Après avoir fini son « yaki-myamuu », Yumi l'avait annoncé avec entrain, et Gazlan=Rutim avait répliqué par un « parfait ? » interrogatif.

« Oui ! En fait, on allait rendre visite à Vina=Ruu=Ririn et les autres ! Gazlan=Rutim non plus, tu ne peux pas laisser ton épouse et tes enfants de côté, si ? »

« Ah, je vois... Oui. Il n'est pas permis de reléguer le banquet au second plan pour sa famille, mais si vous m'autorisez à vous accompagner, j'en serai sincèrement ravi. »

Quand Gazlan=Rutim eut souri doucement, Yumi=Ran hocha la tête avec un sourire encore plus radieux.

« Allez, on y va ! Si on traîne, tous les enfants vont finir par s'endormir ! »

C'est ainsi que nous nous dirigeâmes vers la maison principale de la famille de branche où étaient rassemblés les nourrissons et les jeunes enfants. Jiba-baasan, qui nous accompagnait à l'origine, ainsi que Rudo=Ruu, Shin=Ruu=Shin, Gazlan=Rutim, et naturellement Rimi=Ruu et Tara, nous suivaient en tant qu'escorte.

Comme les mariés ouvraient la marche, des mots de bénédiction leur étaient lancés de partout sur la place. Tous les participants avaient déjà dû présenter leurs félicitations, mais à la vue de cette belle mariée et de ce vaillant marié, on devait avoir envie de les bénir encore et encore. En observant leurs dos, j'avais l'impression d'être devenu l'un de leurs proches.
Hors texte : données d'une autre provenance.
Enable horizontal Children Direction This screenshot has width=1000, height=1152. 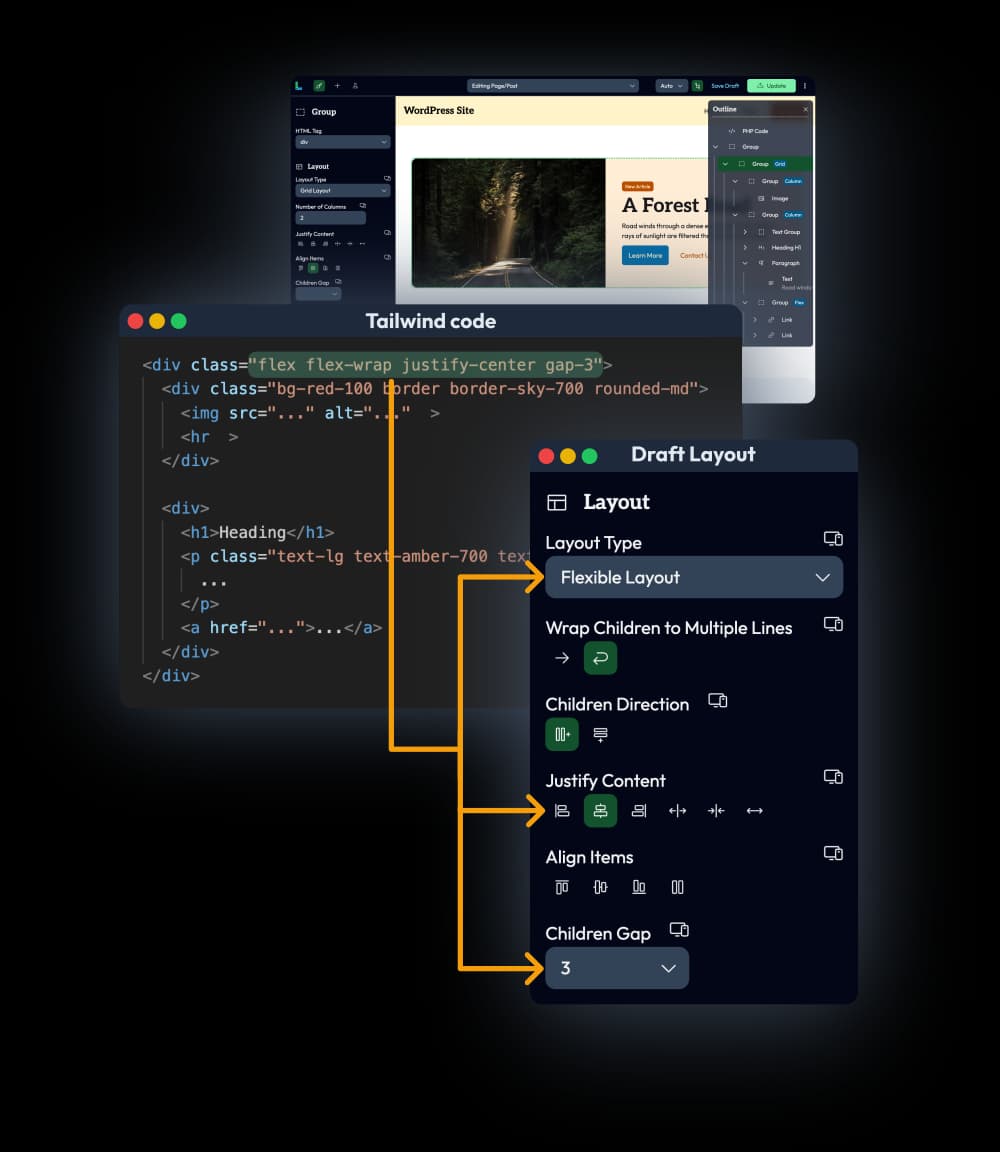tap(561, 734)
« Yumi=Ran. Merci d'avoir invité jusqu'à Ama=Min, votre épouse. Permettez-moi de vous exprimer à nouveau ma gratitude. »

Quand Gazlan=Rutim l'appela ainsi, Yumi=Ran se retourna en faisant flotter son voile aux reflets changeants et lança d'une voix forte : « Qu'est-ce que tu racontes ! » Continuant à marcher en marchant à reculons, ce qui n'avait rien de l'attitude d'une mariée, mais était typiquement Yumi=Ran.
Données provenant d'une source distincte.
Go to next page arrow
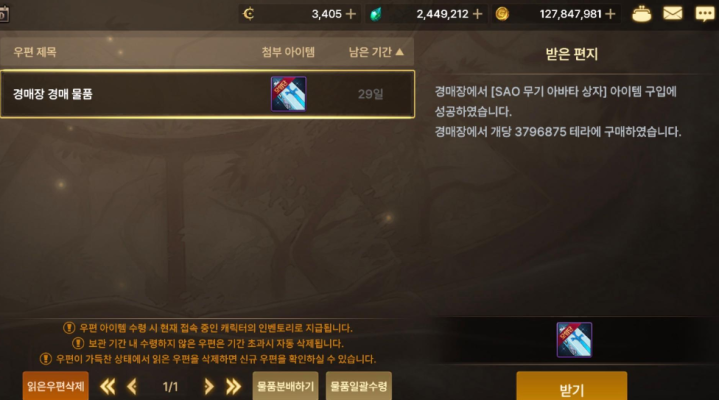 point(209,387)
« Je crois avoir eu une relation plus que passable avec Gazlan=Rutim et Ama=Min=Rutim ! Si tu parles avec tant de formalité, ça me rend plutôt triste ! »
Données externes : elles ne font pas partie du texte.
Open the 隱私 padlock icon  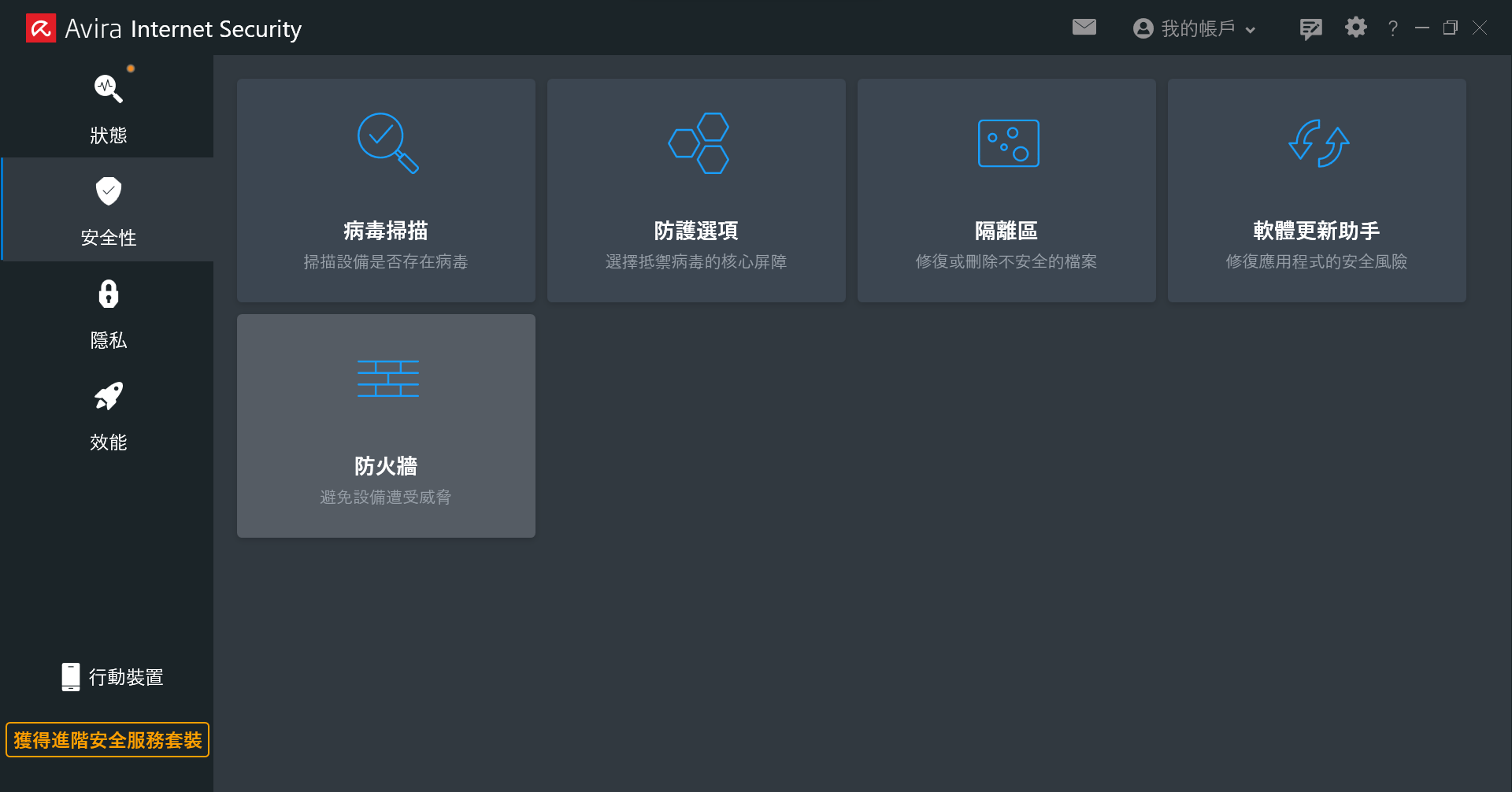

« Je m'excuse. Nous aussi, nous considérons comme un bonheur inestimable d'avoir pu approfondir nos liens avec Yumi=Ran. »

Gazlan=Rutim était d'une politesse extrême, mais son expression et son regard recélaient une chaleur profondément humaine. Satisfait, Yumi=Ran sourit en hochant la tête.

« Bon, c'est vrai qu'on ne se connaît pas depuis si longtemps ! Mais j'ai fait la connaissance de Gazlan=Rutim assez tôt, et je me demandais à quoi pouvait bien ressembler l'épouse d'un homme aussi remarquable, alors j'avais l'œil sur Ama=Min=Rutim ! »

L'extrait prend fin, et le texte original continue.